A government-sponsored tour of Chiadzwa diamond fields has failed to persuade human rights activists that mining abuses have stopped or that miners are being open about what they earn, activists have said.
Farai Maguwu, who has documented alleged abuses
in the region, was among the activists who toured the region last week.
Maguwu claims rights abuses continue, and that people report police and soldiers beating them at roadblocks on suspicions of illegal diamond mining.
Others on the tour said government agents tried to keep them from seeing too much.
Shamiso Mutisi, of Zimbabwe’s Kimberley Process Civil Society Coalition, joined the tour and on Friday called for improvement in accounting of diamond production. He said there was little transparency.
The world’s diamond-regulating body, the Kimberley Process, in November allowed Zimbabwe to sell its diamonds on the world market despite concerns by rights groups that human rights abuses still persisted at the Marange fields.

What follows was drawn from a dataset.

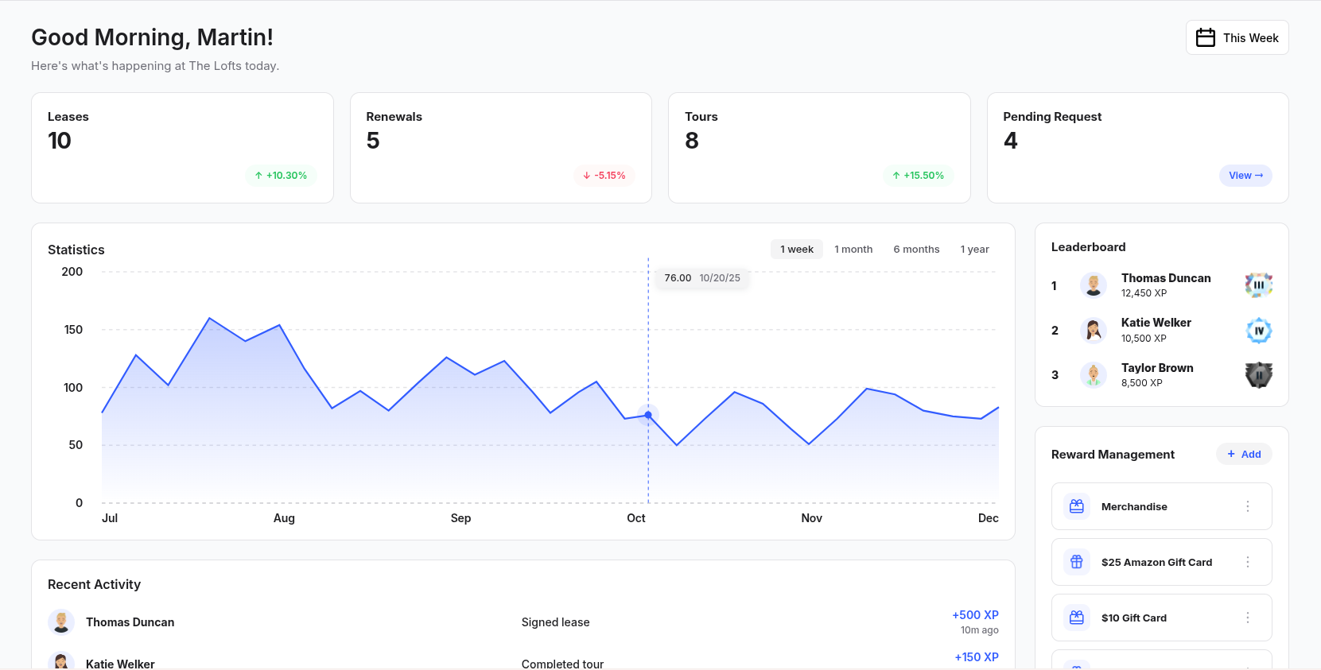Show 6 months of statistics
This screenshot has height=670, width=1321.
coord(916,249)
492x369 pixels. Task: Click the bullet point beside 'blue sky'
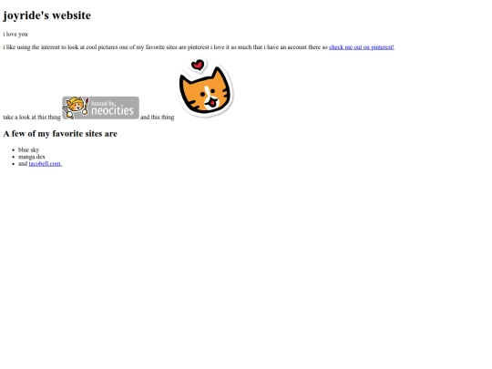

Maguwu told journalists they were “not given the opportunity” to talk to villagers so as to ascertain the extent of rights violations.
“Human rights abuses continue to take place. We want this to stop completely. We were impressed with the infrastructure and the security in place.
But we would be happier if it’s realised that the accelerated production we witnessed is translated into revenue collection by central government, and translates into material wealth for Zimbabweans,” Maguwu said.